-------- MATERIAL SHOWN --------

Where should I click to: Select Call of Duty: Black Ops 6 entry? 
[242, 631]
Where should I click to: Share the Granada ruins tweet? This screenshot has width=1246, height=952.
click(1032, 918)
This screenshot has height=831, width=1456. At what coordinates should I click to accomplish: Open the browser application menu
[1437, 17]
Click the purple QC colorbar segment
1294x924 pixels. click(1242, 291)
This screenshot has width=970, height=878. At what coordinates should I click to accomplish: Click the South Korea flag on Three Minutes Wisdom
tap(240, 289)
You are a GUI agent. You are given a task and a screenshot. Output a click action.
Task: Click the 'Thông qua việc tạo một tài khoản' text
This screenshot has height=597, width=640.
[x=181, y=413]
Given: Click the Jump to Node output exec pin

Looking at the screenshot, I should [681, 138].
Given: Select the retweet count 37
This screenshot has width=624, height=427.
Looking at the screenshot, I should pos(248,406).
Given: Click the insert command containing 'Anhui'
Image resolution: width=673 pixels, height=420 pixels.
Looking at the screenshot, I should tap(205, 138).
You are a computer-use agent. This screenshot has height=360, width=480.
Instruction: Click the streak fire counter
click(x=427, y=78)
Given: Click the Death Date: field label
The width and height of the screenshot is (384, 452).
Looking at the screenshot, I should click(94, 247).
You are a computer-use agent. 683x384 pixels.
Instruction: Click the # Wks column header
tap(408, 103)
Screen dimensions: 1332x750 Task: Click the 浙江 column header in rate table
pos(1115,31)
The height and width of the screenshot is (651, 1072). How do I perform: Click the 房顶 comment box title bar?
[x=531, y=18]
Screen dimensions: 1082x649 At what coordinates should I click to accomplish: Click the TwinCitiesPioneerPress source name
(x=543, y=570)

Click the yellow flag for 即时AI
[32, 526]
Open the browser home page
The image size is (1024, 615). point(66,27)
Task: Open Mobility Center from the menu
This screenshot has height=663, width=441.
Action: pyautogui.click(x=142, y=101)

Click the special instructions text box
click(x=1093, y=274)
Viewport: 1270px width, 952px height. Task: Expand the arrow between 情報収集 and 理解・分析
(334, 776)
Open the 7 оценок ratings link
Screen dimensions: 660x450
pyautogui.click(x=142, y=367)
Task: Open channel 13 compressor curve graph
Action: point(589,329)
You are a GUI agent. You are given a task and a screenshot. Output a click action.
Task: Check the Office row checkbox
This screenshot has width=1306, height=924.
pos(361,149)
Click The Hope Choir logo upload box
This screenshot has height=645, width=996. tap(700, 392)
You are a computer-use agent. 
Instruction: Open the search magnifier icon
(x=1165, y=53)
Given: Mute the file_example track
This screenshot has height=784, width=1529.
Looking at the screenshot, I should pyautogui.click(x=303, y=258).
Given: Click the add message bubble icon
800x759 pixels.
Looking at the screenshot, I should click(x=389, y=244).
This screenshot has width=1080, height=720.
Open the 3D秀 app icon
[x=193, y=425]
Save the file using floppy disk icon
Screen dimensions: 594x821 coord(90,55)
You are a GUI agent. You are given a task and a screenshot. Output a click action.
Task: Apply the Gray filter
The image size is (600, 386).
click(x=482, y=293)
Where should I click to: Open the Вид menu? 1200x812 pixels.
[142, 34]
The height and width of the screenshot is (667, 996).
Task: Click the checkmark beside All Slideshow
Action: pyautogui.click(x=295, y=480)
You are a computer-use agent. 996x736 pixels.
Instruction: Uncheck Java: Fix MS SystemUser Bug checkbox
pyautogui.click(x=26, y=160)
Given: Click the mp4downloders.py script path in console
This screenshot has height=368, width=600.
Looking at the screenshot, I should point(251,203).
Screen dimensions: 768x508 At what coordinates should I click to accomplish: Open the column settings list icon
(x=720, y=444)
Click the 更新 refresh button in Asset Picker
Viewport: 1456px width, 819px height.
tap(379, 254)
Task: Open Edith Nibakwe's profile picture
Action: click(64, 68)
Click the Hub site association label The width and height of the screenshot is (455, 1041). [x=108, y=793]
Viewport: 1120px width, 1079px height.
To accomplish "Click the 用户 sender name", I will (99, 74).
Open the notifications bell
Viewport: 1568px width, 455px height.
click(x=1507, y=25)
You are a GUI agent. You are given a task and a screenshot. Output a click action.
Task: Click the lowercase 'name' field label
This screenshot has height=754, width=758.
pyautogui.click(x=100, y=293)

--------

◆ **WHAT THE EXERCISE ASKS**
Pick out and copy each line of the items above that contains the word "browser". Count only matches with the same letter case.

◆ **COMPLETE ANSWER**
This screenshot has height=831, width=1456. At what coordinates should I click to accomplish: Open the browser application menu
Open the browser home page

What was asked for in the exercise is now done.